# Graphically Illustrate Multicollinearity: Venn Diagram

Multicollinearity is a common problem in econometrics. As explained in a previous post, multicollinearity arises when we have too few observations to precisely estimate the effects of two or more highly correlated variables on the dependent variable. This post tries to graphically illustrate the problem of multicollinearity using venn-diagrams. The venn-diagrams below all represent the following regression model

$y =x_1 + x_2 + \epsilon$

Thereby, each circle depicts the variance of one variable of the regression model. That is, the circle $y$ depicts the variance of the dependent variable $y$, the circle $x_1$ depicts the variance of variable $x_1$ and the circle $x_2$ shows the variance of the variable $x_2$. The overlapping areas show variation that variables have in common. For instance, the overlapping area of variable $y$ and variable $x_1$ represents the variation of variable $y$ that can be explained by variable $x_1$.
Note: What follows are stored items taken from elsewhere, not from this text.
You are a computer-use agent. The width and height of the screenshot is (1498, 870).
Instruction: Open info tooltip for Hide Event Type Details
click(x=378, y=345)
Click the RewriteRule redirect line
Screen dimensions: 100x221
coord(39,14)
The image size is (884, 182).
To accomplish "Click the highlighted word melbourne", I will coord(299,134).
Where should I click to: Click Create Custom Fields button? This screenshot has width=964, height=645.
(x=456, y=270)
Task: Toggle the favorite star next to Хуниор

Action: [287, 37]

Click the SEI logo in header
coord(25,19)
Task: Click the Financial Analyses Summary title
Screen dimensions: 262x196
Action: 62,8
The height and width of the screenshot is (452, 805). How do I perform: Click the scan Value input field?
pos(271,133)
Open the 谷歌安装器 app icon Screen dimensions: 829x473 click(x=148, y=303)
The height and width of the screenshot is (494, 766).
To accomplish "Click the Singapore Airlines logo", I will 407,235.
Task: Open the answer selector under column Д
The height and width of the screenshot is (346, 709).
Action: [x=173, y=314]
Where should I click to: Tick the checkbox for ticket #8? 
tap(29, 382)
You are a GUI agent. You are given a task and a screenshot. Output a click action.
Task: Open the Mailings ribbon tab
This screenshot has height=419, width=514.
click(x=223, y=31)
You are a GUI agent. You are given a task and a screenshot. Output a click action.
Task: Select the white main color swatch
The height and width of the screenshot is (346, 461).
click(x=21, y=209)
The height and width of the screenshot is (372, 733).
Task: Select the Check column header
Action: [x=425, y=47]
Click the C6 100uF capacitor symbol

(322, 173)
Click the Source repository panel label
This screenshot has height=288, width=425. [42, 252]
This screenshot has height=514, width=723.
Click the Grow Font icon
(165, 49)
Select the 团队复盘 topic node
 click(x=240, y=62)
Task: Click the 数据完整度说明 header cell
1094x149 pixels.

In the first figure, the circles $x_1$ and $x_2$ do both intersect with the circle $y$. However, there is no overlap between the circle $x_1$ and the circle $x_2$. In this case, variable $x_1$ and variable $x_2$ are both correlated with variable $y$, but the two explanatory variables themselves are uncorrelated. Thus, one can precisely identify the effect of each explanatory variable ($x_1$ and $x_2$) on the independent variable ($y$).

Figure 2 shows a case in which there exists some correlation between the two explanatory variables. Note that, in Figure 2 there exists some overlap between the circle $x_1$ and the circle $x_2$ meaning that the two variables have some variation in common. You see that it becomes less clear to determine what the effect of one explanatory variable on the dependent variable actually is, i.e. there is some area overlapping all three variables. Although there exists some correlation between variable $x_1$ and $x_2$, there is still enough variation left to determine the effect of $x_1$ and $x_2$ rather precisely.

Moderate multicollinearity is not much of a concern. However, if the correlation between two or more explanatory variables is very strong is get continuously harder to precisely estimate the pure effect of one explanatory variable on the dependent variable. Figure 3 depicts a case in which the variables $x_1$ and $x_2$ are strongly correlated. There is increasingly less variation left that can be associated to only one explanatory variable and $y$. In this case we need more data to precisely estimate the effect of one explanatory variable on the dependent variable. Generally, multicollinearity lets our estimates become less accurate.

Finally, as already stated in this post, multicollinearity does not cause problems from a mathematical point of view as long as we do not have perfect multicollinearity. In the representation of a venn-diagram, perfect multicollinearity between variable $x_1$ and $x_2$ would mean that the circle of variable $x_1$ and the circle of variable $x_2$ are identical, i.e. there exists a perfectly overlap between the two circles. Hence, one variable is a linear combination of the other one. There is no variation left to be estimated and the estimator breaks down as we violate the second assumption (full rank assumptions) of the Gauss-Markov assumptions.